Slow everything down and verify everything. Charge a genuine fee, phone the vet clinic on the reference yourself, insist on a video call and then a home meeting, and treat urgency or above-asking offers as disqualifying. Resellers need speed and anonymity; remove both and they move on. A week of process costs a genuine adopter nothing and costs a flipper everything.
Do I have to disclose health issues linked to the short legs?
Disclose what actually exists: your cat's mobility in concrete terms, any spine or chest notes your vet has made (lordosis and pectus excavatum are reported in the breed), the weight and target, and the complete records. You are not expected to litigate the breed's genetics. A healthy cat's file says healthy, and that file in the adopter's hands is worth more than any reassurance you could write.
An applicant asked me how I could own such a controversial breed. How do I respond?
Without defensiveness, because the question is fair even when it is not kind. The welfare debate is about breeding for short legs, and serious registries genuinely disagree about it. Your cat is not a position in that debate; it is an animal that exists and needs a good home. Say that, answer honest questions honestly, and let the vet records speak. An applicant who wants to argue rather than adopt has told you what you need to know.
I am rehoming my Munchkin because of a move. Is that a legitimate reason?

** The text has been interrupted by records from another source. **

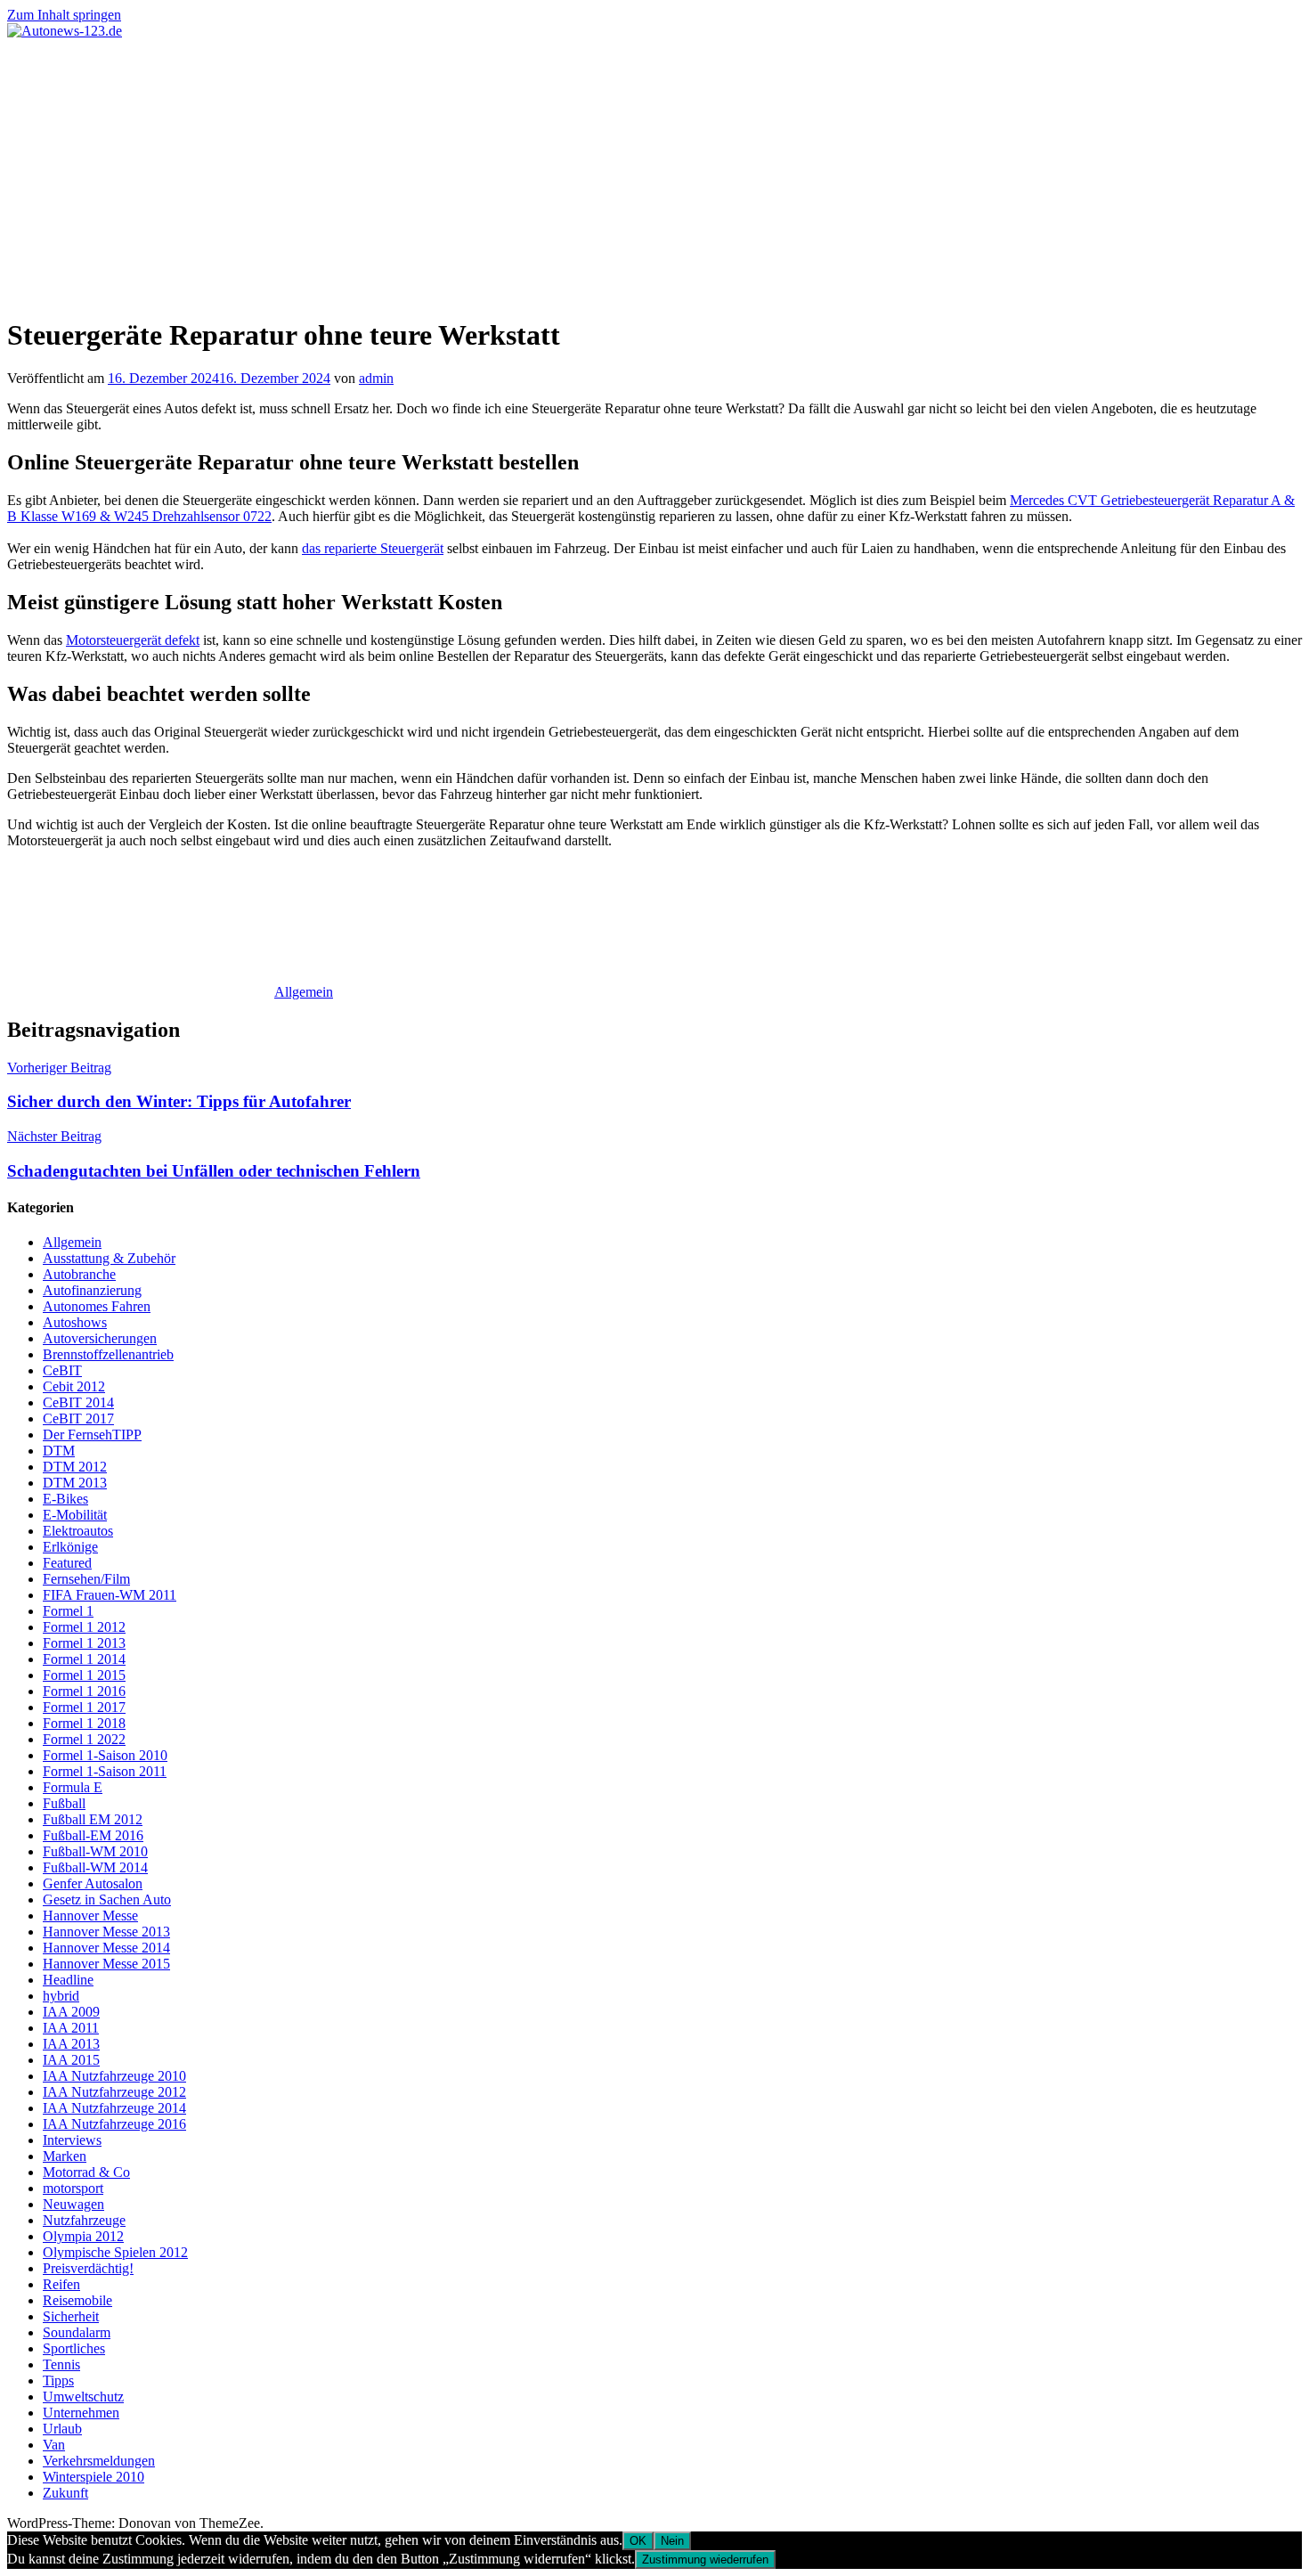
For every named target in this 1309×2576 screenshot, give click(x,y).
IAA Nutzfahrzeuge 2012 (114, 2091)
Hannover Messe (90, 1915)
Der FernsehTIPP (92, 1434)
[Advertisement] (654, 173)
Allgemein (303, 991)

Yes, and it is the most common Munchkin rehoming story in Canada; the breed's owners skew young and renting, and no-pets clauses do the rest. Check the keep-the-cat options first (our moving guide covers negotiating with landlords and the real timeline), and if the move wins, say so plainly in the listing. Adopters read a moving rehoming as circumstances, not a problem cat.
Is there a Munchkin rescue in Canada that will take my cat?
Not one we can verify as active and taking owner surrenders. Demand for the breed means the few that reach all-breed rescues and humane societies are adopted almost immediately, so those doors are genuinely open, and a screened direct rehoming through LocalPetFinder is the other realistic path. If the cat came from a breeder, call them first; take-back clauses are common.
How long does it take to rehome a Munchkin?
Interest arrives in hours; a good placement takes two to four weeks, and the gap between those numbers is the screening. Budget a week minimum for the process itself (references, video call, home meeting) no matter how appealing the first applicant seems, because on this breed the fastest hands are the ones to worry about. If you are working against a moving date, start the listing the day the move is confirmed.